Al Maradona è stata soprattutto la serata dei saluti ad Antonio Conte, probabilmente all’ultima partita sulla panchina azzurra dopo due stagioni caratterizzate dalla conquista dello scudetto, della Supercoppa italiana e del ritorno in Champions.

L’1-0 finale ha permesso agli azzurri di blindare il secondo posto alle spalle dell’Inter, in una serata segnata dai cori e dagli striscioni dedicati al tecnico.

Gli striscioni della Curva A e l’omaggio del Maradona

Nel corso della gara la Curva A ha esposto uno striscione dedicato alla squadra e all’allenatore: «Avete onorato la maglia in casa e in trasferta anche quando non c’è stato il nostro aiuto. Al mister e alla squadra va il nostro tributo».

Al termine della partita Antonio Conte ha salutato il pubblico del Maradona abbracciando uno ad uno i componenti della squadra mentre lo stadio intonava cori per il tecnico azzurro.

La squadra ha poi accompagnato l’allenatore sotto la Curva A prima del giro di campo finale davanti ai circa 50mila presenti.

Il gol di Hojlund e gli infortuni di Alisson Santos e Lobotka

La partita si è sbloccata dopo appena 66 secondi grazie all’azione avviata da Politano ed Elmas e conclusa da Hojlund, che ha battuto Okoye con una conclusione nell’angolo basso.

Per l’attaccante si tratta del secondo gol consecutivo dopo il lungo digiuno realizzativo che durava da marzo. La rete rappresenta inoltre il sedicesimo centro stagionale, primato personale eguagliato.

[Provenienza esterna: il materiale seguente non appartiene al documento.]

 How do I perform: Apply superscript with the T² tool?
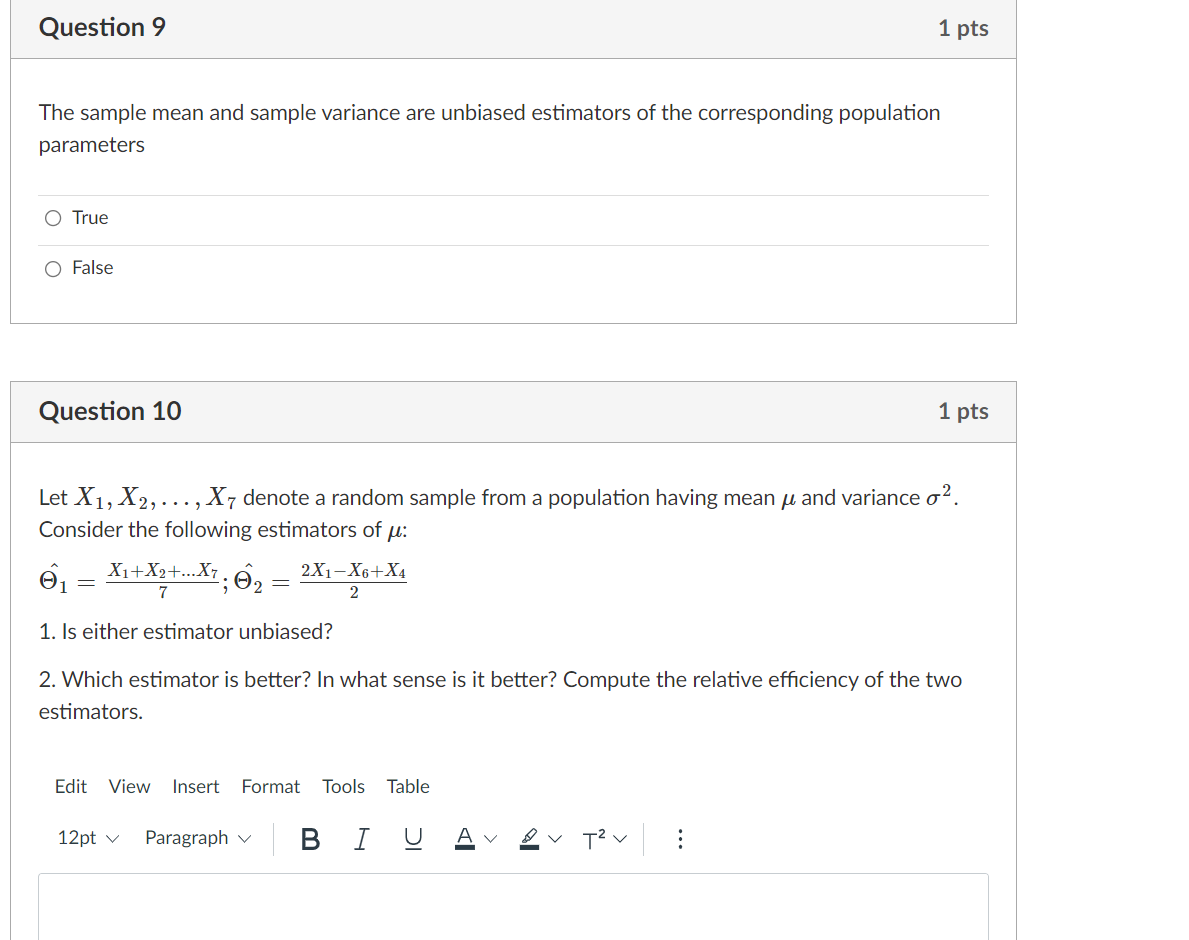(x=594, y=839)
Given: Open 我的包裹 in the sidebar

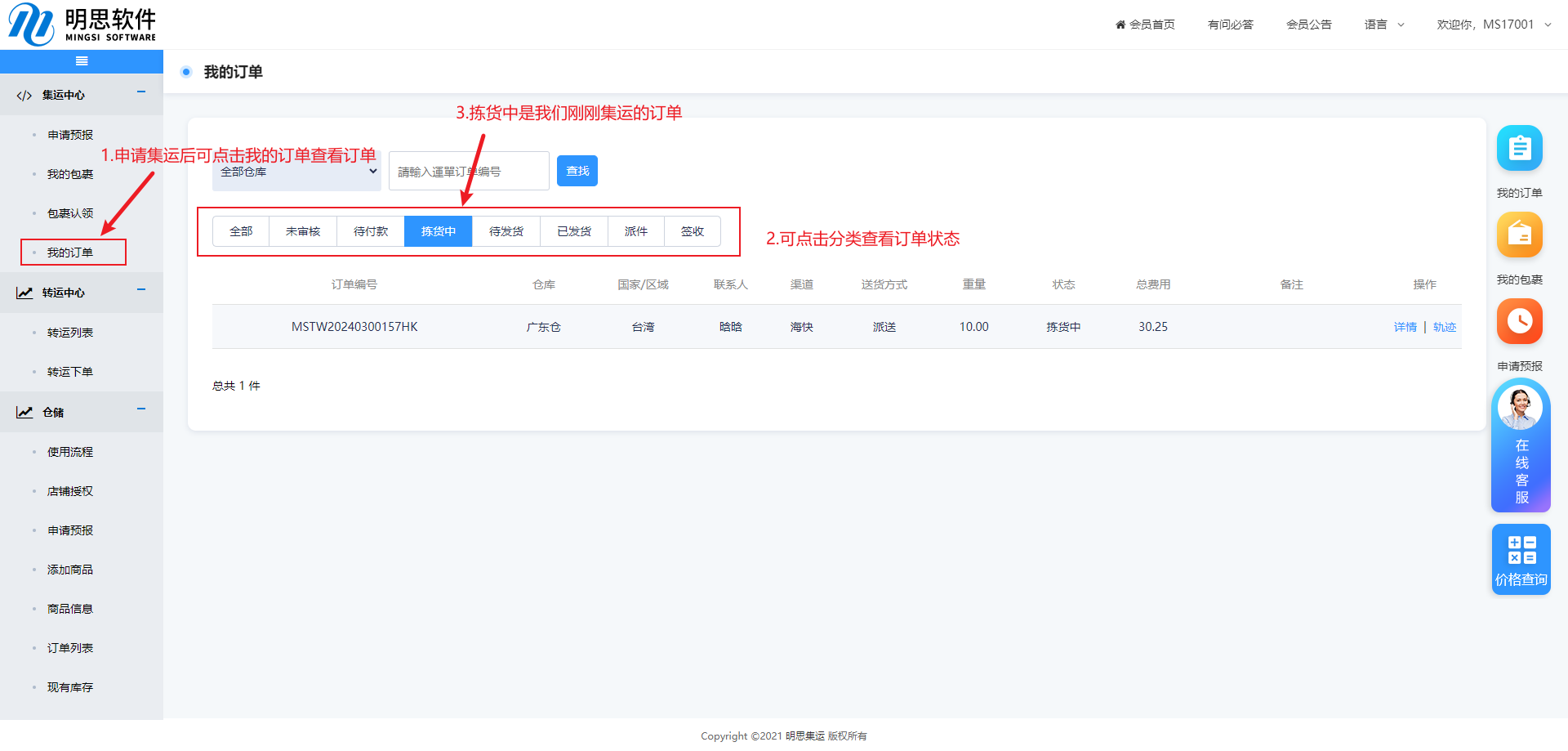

La serata del Napoli è stata però segnata anche da due problemi fisici. Al 7’ Alisson Santos è stato costretto a lasciare il campo dopo uno scatto che gli ha provocato un infortunio muscolare. Al suo posto è entrato Kevin De Bruyne.

Al 35’ anche Lobotka ha dovuto abbandonare il terreno di gioco per problemi fisici, sostituito da Gilmour.

L’espulsione di Kabasele e la passerella finale

Nel secondo tempo le emozioni sono state poche. Al 64’ Kabasele è stato espulso dopo un intervento duro su Hojlund, con il cartellino rosso arrivato dopo la revisione al Var.

Successivamente Conte ha dato spazio anche a Mazzocchi e a Contini, terzo portiere azzurro che non giocava da due anni. Nell’Udinese, invece, spazio finale anche per il 19enne Mlacic.

La partita si è chiusa con il lungo applauso del Maradona per Antonio Conte e la squadra azzurra, protagonista di una stagione conclusa con il secondo posto in Serie A.